PROBLEMA PLANTEADO 1 =>
Por favor, extrae del listado que aparece más abajo todas las líneas que contengan la palabra "Panel", distinguiendo entre mayúsculas y minúsculas.

FRAGMENTO SELECCIONADO =>

En cada filete que
masticamos, los animalistas ven a un ser que quería vivir. Su lucha ya está
colisionando con la industria cárnica, los cazadores y los ritos de judíos y
musulmanes
El animalismo ya no
es marginal. De ser considerado casi como una broma, su defensa de los derechos
de los animales está ya entrando en colisión con los intereses de cazadores, empleados de mataderos o ritos religiosos. Filósofos de
renombre lideran la conversación sobre la materia. Pero ¿qué defienden? ¿Qué
cambio promueven?
Los animalistas creen
que los animales del planeta cuentan como individuos equiparables a nosotros.
Así de simple y de complejo. Para ellos, no son una parte más del ecosistema,
como creen los ecologistas. Consideran que deberíamos tratar a nuestros
compañeros en la Tierra bajo las normas que merecen todos los
seres sintientes. Sin embargo, lo que ven diariamente es justo lo
contrario. Personas que dicen adorar a los animales, que hacen clic en las
noticias que cuentan historias sobre estos, que tienen mascotas a las que
cuidan hasta el ridículo y después desayunan una tostada con jamón york, visten
zapatos de piel y cenan tortilla francesa.
Esa “hipocresía”
—seres amantes de los animales a la par que devoradores de estos— se les hace
insoportable. Es, opinan, como si consideráramos que los seres que utilizamos
en nuestro beneficio habitaran una realidad paralela. “Algo nos impide reparar
en el hecho evidente de que, en realidad, no existen esos dos mundos
separados”, escribe el filósofo Óscar Horta en su libro Un paso adelante en defensa de los animales(Plaza y
Valdés, 2017). La gran mayoría de la gente no tiene conciencia de la historia
del filete que saborea. El trato que damos a los animales es, en su opinión, de
sumisión total. Y terrible. El ejemplo más claro lo hallamos en la vida de los
pollos o cerdos criados en granjas intensivas para producir alimento a escala
industrial. Para poder abaratar el coste al cual se vende la carne y obtener un
beneficio, hemos desarrollado un sistema de crianza que, a sus ojos, supone una
tortura en cada paso: nada más salir del cascarón, los pollitos machos son gaseados porque, como
no ponen huevos, no resultan rentables. A los lechones
recién nacidos, si se han librado de pasar por el matadero para su consumo, los
arrancamos de sus madres y los hacinamos en naves donde, muchas veces, los privamos de la luz del sol. Antes habremos
mutilado (a menudo sin anestesia) partes de su cuerpo (el rabo, el pico, los
testículos) para que no se hagan daño por el roce con el resto y también para
evitar prontos de canibalismo. A las cerdas preñadas las encerramos en jaulas
individuales (camisa de parto, en su nombre técnico) para que no dañen a sus
fetos primero y luego para que no los aplasten una vez nacidos (y evitar la
consiguiente pérdida económica).

DATOS PROPORCIONADOS =>

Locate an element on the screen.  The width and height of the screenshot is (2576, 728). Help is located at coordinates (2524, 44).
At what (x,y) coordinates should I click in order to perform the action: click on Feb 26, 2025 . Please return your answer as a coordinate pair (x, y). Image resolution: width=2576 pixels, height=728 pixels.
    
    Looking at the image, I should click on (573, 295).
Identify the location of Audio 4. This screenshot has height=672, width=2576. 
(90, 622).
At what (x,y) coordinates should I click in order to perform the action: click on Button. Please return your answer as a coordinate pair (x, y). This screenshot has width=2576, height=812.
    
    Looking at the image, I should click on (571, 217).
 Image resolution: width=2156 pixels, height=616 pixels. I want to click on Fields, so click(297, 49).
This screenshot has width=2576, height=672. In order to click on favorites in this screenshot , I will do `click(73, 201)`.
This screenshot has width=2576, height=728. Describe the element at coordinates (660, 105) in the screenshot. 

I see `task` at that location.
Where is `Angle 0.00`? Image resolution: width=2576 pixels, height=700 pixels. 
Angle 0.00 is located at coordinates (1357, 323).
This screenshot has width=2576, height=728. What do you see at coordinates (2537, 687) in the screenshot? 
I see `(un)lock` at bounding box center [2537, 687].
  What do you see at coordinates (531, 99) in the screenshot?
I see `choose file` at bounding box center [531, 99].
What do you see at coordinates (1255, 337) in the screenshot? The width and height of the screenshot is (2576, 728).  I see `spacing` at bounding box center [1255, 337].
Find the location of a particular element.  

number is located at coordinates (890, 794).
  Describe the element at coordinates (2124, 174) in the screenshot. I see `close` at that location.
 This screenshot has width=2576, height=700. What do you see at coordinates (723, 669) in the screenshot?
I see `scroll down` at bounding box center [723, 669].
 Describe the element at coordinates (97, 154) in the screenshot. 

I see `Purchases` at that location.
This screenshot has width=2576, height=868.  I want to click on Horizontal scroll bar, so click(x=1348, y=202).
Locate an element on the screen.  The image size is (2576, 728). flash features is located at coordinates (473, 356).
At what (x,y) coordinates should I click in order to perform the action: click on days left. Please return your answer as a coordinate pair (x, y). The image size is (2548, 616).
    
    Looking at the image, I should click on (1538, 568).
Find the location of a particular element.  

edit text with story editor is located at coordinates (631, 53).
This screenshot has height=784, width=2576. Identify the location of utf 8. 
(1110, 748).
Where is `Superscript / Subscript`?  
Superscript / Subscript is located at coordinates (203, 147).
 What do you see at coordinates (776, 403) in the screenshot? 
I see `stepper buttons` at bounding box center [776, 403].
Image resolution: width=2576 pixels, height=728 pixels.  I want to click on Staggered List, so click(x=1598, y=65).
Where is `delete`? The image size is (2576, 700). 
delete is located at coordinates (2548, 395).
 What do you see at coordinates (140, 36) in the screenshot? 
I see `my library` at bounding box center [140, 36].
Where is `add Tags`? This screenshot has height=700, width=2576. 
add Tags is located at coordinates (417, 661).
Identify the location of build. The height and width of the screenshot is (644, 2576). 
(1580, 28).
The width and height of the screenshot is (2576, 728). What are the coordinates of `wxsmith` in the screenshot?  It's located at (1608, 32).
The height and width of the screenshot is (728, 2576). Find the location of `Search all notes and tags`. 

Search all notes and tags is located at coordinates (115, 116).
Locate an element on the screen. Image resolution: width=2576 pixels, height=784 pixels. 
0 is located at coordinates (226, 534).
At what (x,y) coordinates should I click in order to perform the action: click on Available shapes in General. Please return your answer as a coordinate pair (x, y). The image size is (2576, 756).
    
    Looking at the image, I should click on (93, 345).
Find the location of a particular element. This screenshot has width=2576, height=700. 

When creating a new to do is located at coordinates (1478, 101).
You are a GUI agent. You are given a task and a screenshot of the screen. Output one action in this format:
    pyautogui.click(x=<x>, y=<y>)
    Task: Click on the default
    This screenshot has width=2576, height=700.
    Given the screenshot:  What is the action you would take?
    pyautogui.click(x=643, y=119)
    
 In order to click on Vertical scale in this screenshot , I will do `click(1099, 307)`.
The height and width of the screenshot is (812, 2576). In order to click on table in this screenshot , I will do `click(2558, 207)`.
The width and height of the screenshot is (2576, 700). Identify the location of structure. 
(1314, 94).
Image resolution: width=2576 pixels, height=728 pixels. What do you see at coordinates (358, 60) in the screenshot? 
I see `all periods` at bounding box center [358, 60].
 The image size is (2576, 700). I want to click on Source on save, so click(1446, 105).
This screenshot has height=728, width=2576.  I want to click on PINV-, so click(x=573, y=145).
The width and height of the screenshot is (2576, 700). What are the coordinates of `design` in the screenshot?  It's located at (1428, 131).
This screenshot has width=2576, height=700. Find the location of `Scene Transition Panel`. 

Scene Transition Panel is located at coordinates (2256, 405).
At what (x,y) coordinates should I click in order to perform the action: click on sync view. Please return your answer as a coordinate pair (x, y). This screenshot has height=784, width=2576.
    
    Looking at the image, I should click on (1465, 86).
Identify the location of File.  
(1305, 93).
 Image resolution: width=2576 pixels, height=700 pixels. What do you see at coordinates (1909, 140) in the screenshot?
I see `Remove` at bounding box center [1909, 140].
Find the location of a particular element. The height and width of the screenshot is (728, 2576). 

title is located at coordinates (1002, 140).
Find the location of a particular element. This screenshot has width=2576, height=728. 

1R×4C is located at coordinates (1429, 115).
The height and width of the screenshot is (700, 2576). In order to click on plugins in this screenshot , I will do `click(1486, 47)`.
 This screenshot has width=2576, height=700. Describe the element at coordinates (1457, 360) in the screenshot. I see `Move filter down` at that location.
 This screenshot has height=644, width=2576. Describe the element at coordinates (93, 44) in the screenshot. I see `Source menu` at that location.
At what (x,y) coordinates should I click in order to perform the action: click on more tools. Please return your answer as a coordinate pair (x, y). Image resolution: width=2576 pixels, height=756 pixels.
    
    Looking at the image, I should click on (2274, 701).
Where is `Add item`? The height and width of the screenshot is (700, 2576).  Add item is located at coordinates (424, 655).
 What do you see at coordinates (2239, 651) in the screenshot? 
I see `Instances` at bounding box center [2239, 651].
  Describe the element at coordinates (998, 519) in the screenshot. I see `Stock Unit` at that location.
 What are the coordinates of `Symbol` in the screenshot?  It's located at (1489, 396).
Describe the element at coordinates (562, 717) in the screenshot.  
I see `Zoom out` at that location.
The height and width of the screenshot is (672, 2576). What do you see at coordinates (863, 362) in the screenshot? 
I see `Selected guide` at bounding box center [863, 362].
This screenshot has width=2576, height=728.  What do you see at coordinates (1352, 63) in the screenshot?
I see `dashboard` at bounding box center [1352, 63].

PROBLEMA PLANTEADO 2 =>
Repite literalmente el pasaje del texto sobre el animalismo comprendido entre "En cada filete" y "equiparables a nosotros.", ambos incluidos.

SOLUCIÓN DEL PROBLEMA 1 =>
This screenshot has width=2576, height=700. Find the location of `Scene Transition Panel`. 
Scene Transition Panel is located at coordinates (2256, 405).

SOLUCIÓN DEL PROBLEMA 2 =>
En cada filete que
masticamos, los animalistas ven a un ser que quería vivir. Su lucha ya está
colisionando con la industria cárnica, los cazadores y los ritos de judíos y
musulmanes
El animalismo ya no
es marginal. De ser considerado casi como una broma, su defensa de los derechos
de los animales está ya entrando en colisión con los intereses de cazadores, empleados de mataderos o ritos religiosos. Filósofos de
renombre lideran la conversación sobre la materia. Pero ¿qué defienden? ¿Qué
cambio promueven?
Los animalistas creen
que los animales del planeta cuentan como individuos equiparables a nosotros.